The fortunes of the main road through Eynsham have fluctuated. By the middle of the 18th century Swinford had a ferry, but the road was in poor condition. The heavier road traffic between Oxford and Witney preferred to pass further north ''via'' Bladon, where the better-maintained OxfordWoodstock and Witney – Woodstock roads met. When the latter was made into a turnpike in 1751, the road ''via'' Eynsham and Swinford ferry was included as a branch of it. In 1769 the Earl of Abingdon opened Swinford Toll Bridge to replace the ferry. The Witney – Woodstock road ceased to be a turnpike in 1869 but the Witney – Oxford road remained one until 1877.
Eynsham was an important coaching stop on the LondonFishguard trunk road. Since 1922 this has been classified as the A40 road. In 1936 a bypass for the main road was built north of the village, and the road over Swinford bridge was reclassified as the B4044.
The Witney Railway between Witney and Yarnton was built through Eynsham parish and opened in 1861. Eynsham railway station was on the south side of the village. The Great Western Railway took over the line in 1890 and enlarged Eynsham station in 1944. British Railways closed the line to passenger trains in 1962. In 1970 the line closed to freight traffic and was dismantled.

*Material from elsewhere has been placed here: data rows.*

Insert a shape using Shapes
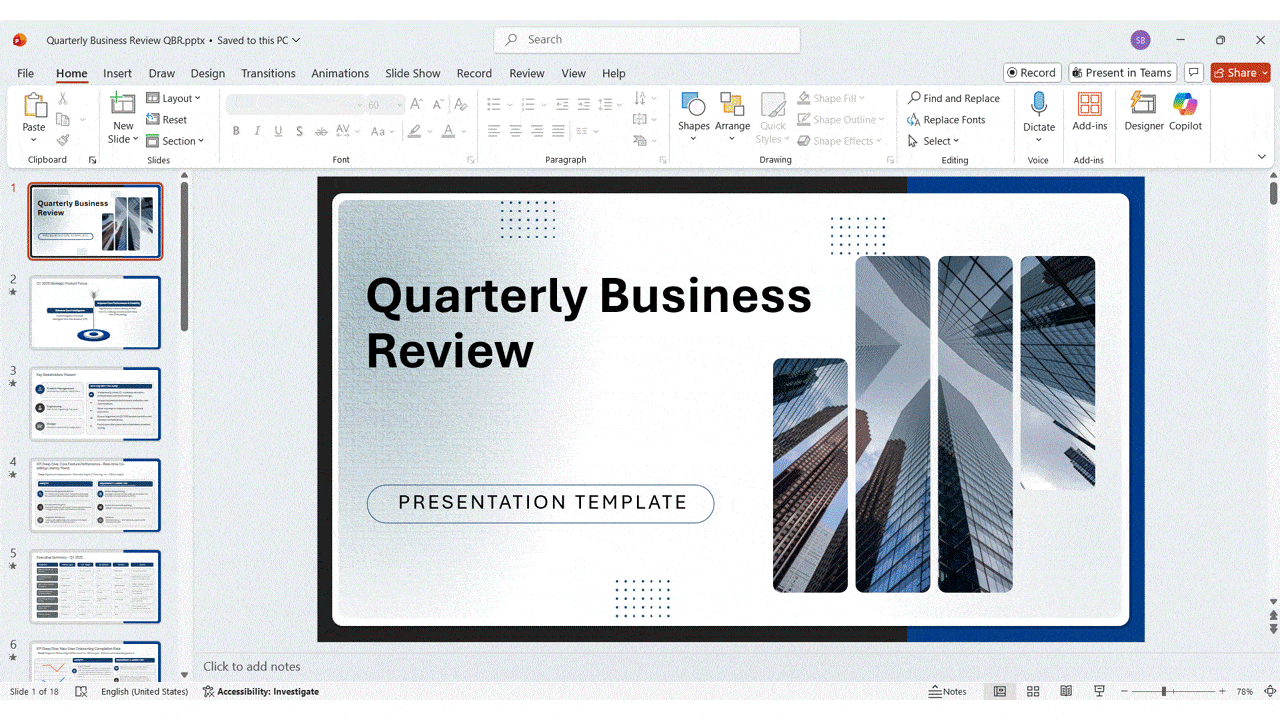The image size is (1280, 720). click(x=694, y=113)
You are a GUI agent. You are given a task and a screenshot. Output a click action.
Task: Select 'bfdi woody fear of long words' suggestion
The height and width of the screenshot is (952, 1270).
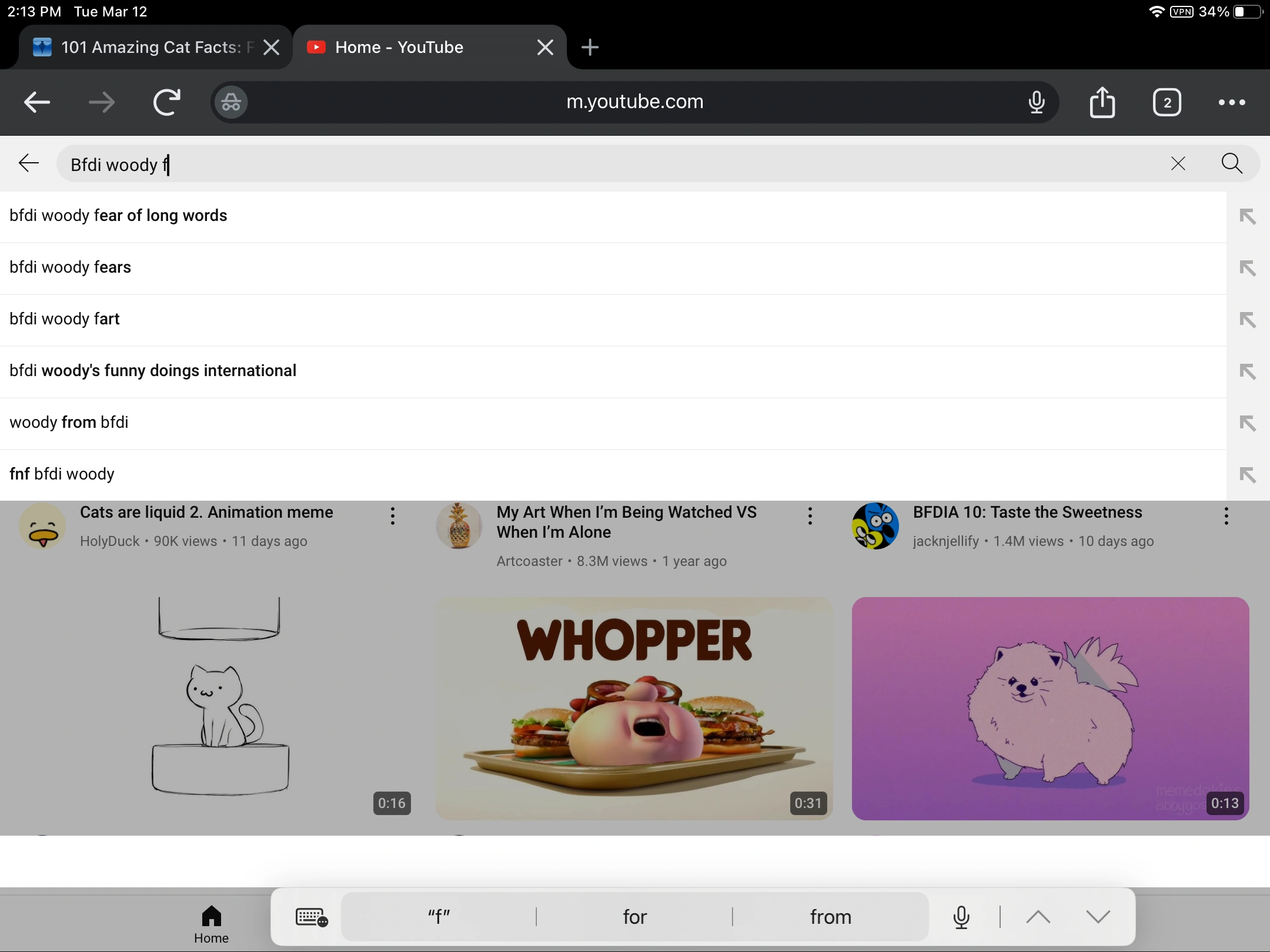[118, 216]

In 1895 Herbert May founded a Roman Catholic mission at his home, Newland Lodge. The lodge burnt down in 1897, after which Mass was said at the Railway Inn until May had a new house built for him. The mission closed when May moved to Oxford. In 1928 the Roman Catholic parish of Witney leased the upper storey of the Bartholomew Room, making it St. Peter's Chapel. Building of a new Roman Catholic church was begun in the 1930s but was delayed by the Second World War and not completed until 1967.